Ordering guarantee inside a single bio?
Lukas Straub
lukasstraub2 at web.de
Thu Jan 30 09:16:17 EST 2020
On Wed, 29 Jan 2020 15:28:37 -0500
"Valdis Klētnieks" <valdis.kletnieks at vt.edu> wrote:
> [...]
>
> Questions for Lukas:
>
> First off, see my comment about -EIO. Do you have plans for an ioctl or
> other way for userspace to get the two checksums so diagnostic programs
> can do better error diagnosis/recovery?
Not really, but as I will integrate it with the existing dm-integrity
infrastructure it will support the recovery mode which won't check the
checksums.
Recovery will more or less happen as you described it above.

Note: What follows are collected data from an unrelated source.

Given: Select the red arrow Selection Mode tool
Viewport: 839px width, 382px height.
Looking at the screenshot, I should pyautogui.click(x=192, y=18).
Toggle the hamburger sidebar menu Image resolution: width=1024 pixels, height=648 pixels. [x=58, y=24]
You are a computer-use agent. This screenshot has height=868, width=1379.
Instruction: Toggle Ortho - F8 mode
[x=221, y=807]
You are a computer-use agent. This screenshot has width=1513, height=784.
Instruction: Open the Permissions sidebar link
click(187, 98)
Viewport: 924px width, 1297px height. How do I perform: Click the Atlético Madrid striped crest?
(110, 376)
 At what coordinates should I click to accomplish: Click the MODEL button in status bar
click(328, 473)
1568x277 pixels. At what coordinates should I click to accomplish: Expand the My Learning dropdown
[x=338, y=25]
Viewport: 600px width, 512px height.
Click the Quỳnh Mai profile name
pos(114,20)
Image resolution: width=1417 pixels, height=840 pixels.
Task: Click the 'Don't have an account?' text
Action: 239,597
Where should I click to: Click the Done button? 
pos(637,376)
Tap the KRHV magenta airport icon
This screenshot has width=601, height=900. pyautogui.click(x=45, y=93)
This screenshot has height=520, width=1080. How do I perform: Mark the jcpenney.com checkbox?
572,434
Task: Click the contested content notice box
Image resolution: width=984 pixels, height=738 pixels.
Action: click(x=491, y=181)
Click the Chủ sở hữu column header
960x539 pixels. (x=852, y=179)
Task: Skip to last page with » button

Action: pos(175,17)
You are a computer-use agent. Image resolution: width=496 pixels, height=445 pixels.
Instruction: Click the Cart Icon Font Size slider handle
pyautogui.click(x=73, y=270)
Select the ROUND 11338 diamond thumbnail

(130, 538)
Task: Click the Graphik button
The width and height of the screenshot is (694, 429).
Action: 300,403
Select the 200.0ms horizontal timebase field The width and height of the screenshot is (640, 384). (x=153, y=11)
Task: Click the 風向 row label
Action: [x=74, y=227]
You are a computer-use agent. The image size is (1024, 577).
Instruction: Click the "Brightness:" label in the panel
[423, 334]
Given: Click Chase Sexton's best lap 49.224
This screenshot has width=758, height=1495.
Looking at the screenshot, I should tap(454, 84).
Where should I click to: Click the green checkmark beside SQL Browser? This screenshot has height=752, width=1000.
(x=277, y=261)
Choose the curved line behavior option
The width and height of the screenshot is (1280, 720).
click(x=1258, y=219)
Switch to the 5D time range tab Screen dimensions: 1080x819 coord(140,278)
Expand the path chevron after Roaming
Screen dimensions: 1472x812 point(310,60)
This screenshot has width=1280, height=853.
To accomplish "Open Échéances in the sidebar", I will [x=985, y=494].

> If I understand what you're doing, each 4096 (or whatever) block will actually
> take (4096 + 2* checksum size) bytes, which means each logical consecutive
> block will be offset from the start of a physical block by some amount. This
> effectively means that you are guaranteed one read-modify-write and possibly
> two, for each write. (The other alternative is to devote an entire block to
> each checksum, but that triples the size and at that point you may as well just
> do a 2+1 raidset)
No, csum_next (and csum_prev) is a whole sector (i.e. physical block)
containing all the checksums for the following chunk of data (which
spans multiple sectors), so pretty similar to the current dm-integrity
implementation apart from the 2nd checksum sector.
RMW is only needed for the checksum sector and because they don't take
up much space, they are easily cached in ram so only needing the write
in the best case.
Regarding the ordering guarantee, I have now gathered that the kernel
will happily split the bio if the size is not optimal for the hardware
which means it's not guaranteed - right?